From Bad Archaeology
Examples of ooparts:
An Illinois woman reportedly found a gold chain in a chunk of coal in 1891. The newest coal formation happened one million years ago and as long as 400 million years ago.
There are many more:
- An iron nail was found in a Cretaceous block from the Mesozoic era (mid-1800s).
- A gold thread was found in stone in England (1844).
- An iron nail was found in quartz in California (1851).
- A silver vessel was found in solid rock in Massachusetts (1851).
- The mold of a metal screw was found in a chunk of feldspar (1851).
- An intricately carved and inlaid metal bowl was found in solid rock (1852).
- An iron nail was found in rock in a Peruvian mine by Spanish conquistadores (1572).

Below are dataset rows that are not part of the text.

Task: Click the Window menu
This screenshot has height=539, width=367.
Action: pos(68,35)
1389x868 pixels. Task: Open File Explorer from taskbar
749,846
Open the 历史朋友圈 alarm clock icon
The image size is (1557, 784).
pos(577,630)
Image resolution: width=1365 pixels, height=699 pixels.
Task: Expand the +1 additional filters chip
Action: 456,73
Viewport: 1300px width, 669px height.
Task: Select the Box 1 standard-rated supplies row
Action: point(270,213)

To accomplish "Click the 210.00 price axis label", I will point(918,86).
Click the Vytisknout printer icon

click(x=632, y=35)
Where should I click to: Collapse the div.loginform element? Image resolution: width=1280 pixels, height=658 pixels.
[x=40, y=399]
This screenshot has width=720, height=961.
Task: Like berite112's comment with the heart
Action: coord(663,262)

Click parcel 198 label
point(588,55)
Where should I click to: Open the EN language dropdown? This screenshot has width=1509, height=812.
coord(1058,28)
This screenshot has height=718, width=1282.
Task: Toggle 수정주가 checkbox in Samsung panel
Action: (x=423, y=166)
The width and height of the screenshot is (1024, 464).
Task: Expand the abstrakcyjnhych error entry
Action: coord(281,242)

So are these real? Many have been debunked as hoaxes or misinterpretations of the discovery.
But the possibilities for story ideas if they were real discoveries is intriguing.
I would write a story about an accident-prone, but brilliant time traveler. She loses things, makes mistakes and generally stumbles through her job, but she gets the job done with her smarts. When it becomes known that she’s left behind a tool or object to become an anomalous artifact, she’s sent back to fix the situation, often with comic results.
How would you explain out-of-place artifacts?